Six Stars

Running a single job multiple times based on context variables

We have a situation here which requires inputs from you.
The requirement is that we have a Job A that needs to be run without talend. We are planning to build the job and run them using windows scheduler.
Actually, the job loads data into BigQuery for a Single provider (say Provider A). Now, if we there is another provider joining (say Provider B), what is the best way to run the same job for Provider B again? There will be no change in the requirement/job at all, the only place where we may have to change is the DataSet  name of the "BigQuery" which is different for each provider.

Each provider is independent of the other, so if possible running the same job for two different provider in parallel is also most welcome (if possible). We wanted to add the name of the Dataset into a flatfile and use it as a parameter (for getting the Data Set name) and load into the Bigquery table (based on the data set name).
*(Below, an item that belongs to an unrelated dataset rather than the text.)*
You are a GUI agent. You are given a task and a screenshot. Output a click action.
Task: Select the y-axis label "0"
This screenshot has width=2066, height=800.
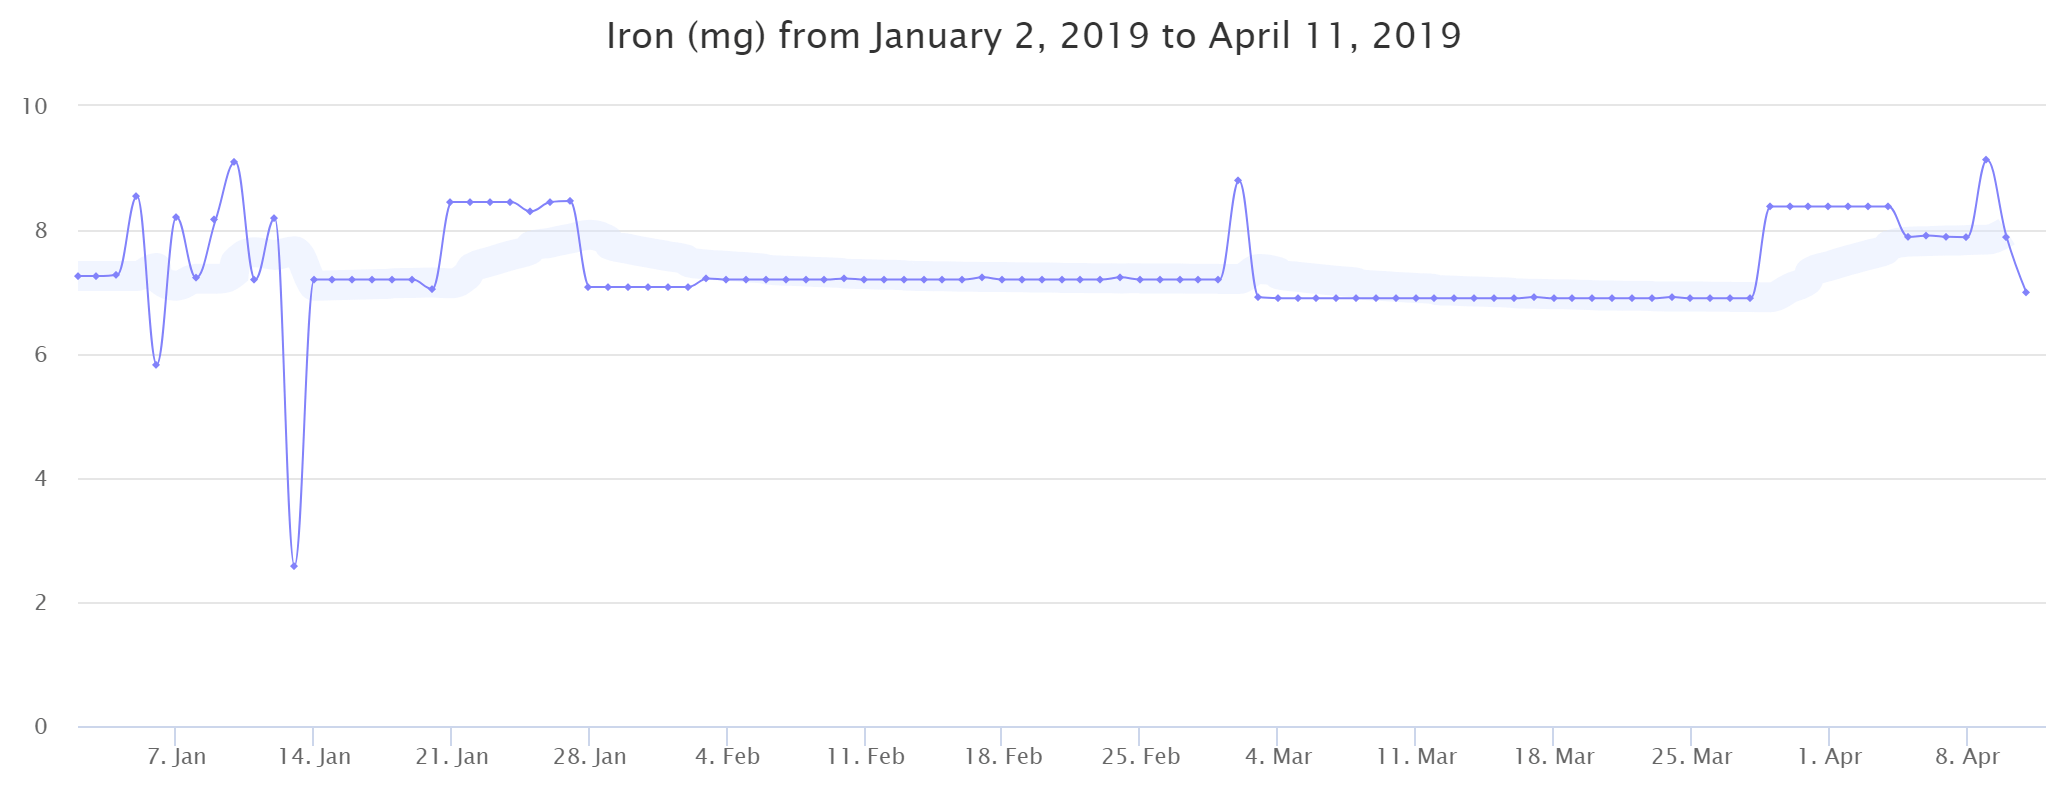[41, 727]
Can any of you provide me some idea on how to make this possible.

I know we can use context variable, but for my requirement, I need to pass the value for the dataset name using a parameter file name which will be different for each provider; how to make the 1st job point to 1st path and 2nd to point 2nd path. If not, is it possible to put both the dataset into a single parameter file and have the job to run twice based on the data set value.
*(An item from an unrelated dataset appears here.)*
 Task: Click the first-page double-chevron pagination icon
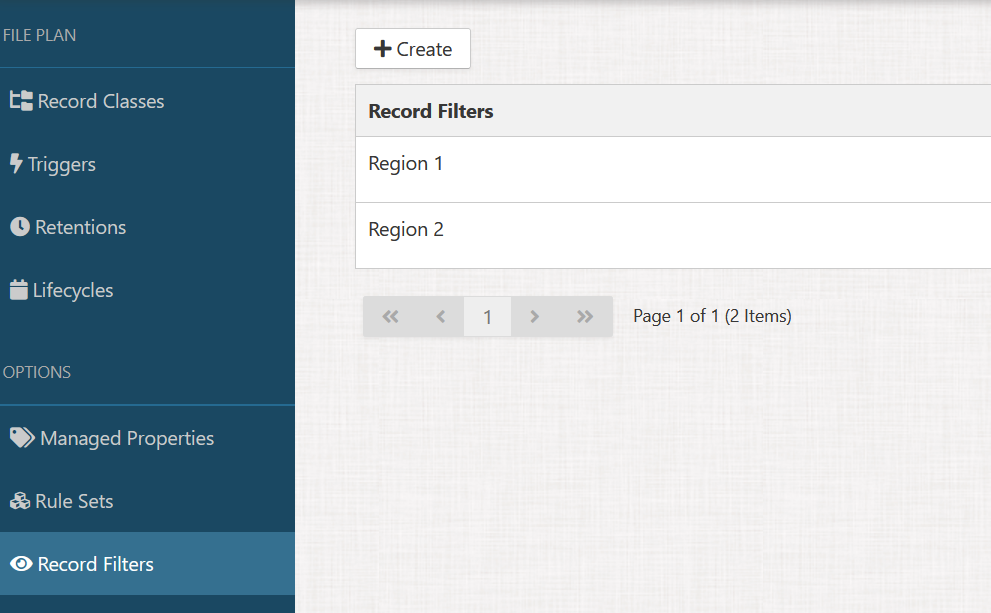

Is there any other different way by which, I can run the same job many times based on the value provided as a parameter outside the job and the records should be loaded into the database based on the value provided in the Parameter (Dataset name)

  • Big Data
  • Data Integration
7 REPLIES
One Star

Re: Running a single job multiple times based on context variables

Hi

 You can use external context variable read. You can pass a parameter file and parse the params inside the Talend job .
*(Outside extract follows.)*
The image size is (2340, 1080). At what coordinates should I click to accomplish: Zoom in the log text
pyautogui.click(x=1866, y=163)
 When you run the second instance you can pass second param file so that you can run with second set of parms.

HTH

Thanks

Raghu

Community Manager

Re: Running a single job multiple times based on context variables

Hello
As raghumreddy suggested, read the param value from the flatfile and pass it to the business job dynamically, for example:
You have a flatfile that has the dataset names:
dataset1
dataset2

tfileInputDelimited--main(row1)--tFlowToIterate--iterate--other components--main-->tBigQueryOutput

tfileInputDelimited: read the dataset name from flatfile, define one column called "dataset"with string type. In the later components, you can get the current dataset name with this expression:
(String)globalMap.get("row1.dataset")

tFlowToIterate: loop the business processing multiple time for each dataset name.

Regards
Shong

----------------------------------------------------------
Talend | Data Agility for Modern Business
Six Stars

Re: Running a single job multiple times based on context variables

Here is what it has been asked to check at implementation point of view.
Create a flat file with list of datasets. if in future any datasets to be added (for another provider, the addition should be done here with a number by which it is to be identified)
The flat file will look like
1. Dataset1/Provider A
2. Dataset2/Provider B
3. Dataset3/Provider C
44. Dataset4/Provider D
....
So while running the talend job, the job should ask,  for which dataset this run has to be done.The talend should give us the option something like this
Select the Dataset/Provider which  has to be executed.
1. Dataset1/Provider A
2. Dataset2/Provider B
3. Dataset3/Provider C
44. Dataset4/Provider D
...
...
99 Exit

If any datasets added in future in flat file, that datasets should be displayed while running the job automatically and the number for that dataset should be the number which is given in the flat file.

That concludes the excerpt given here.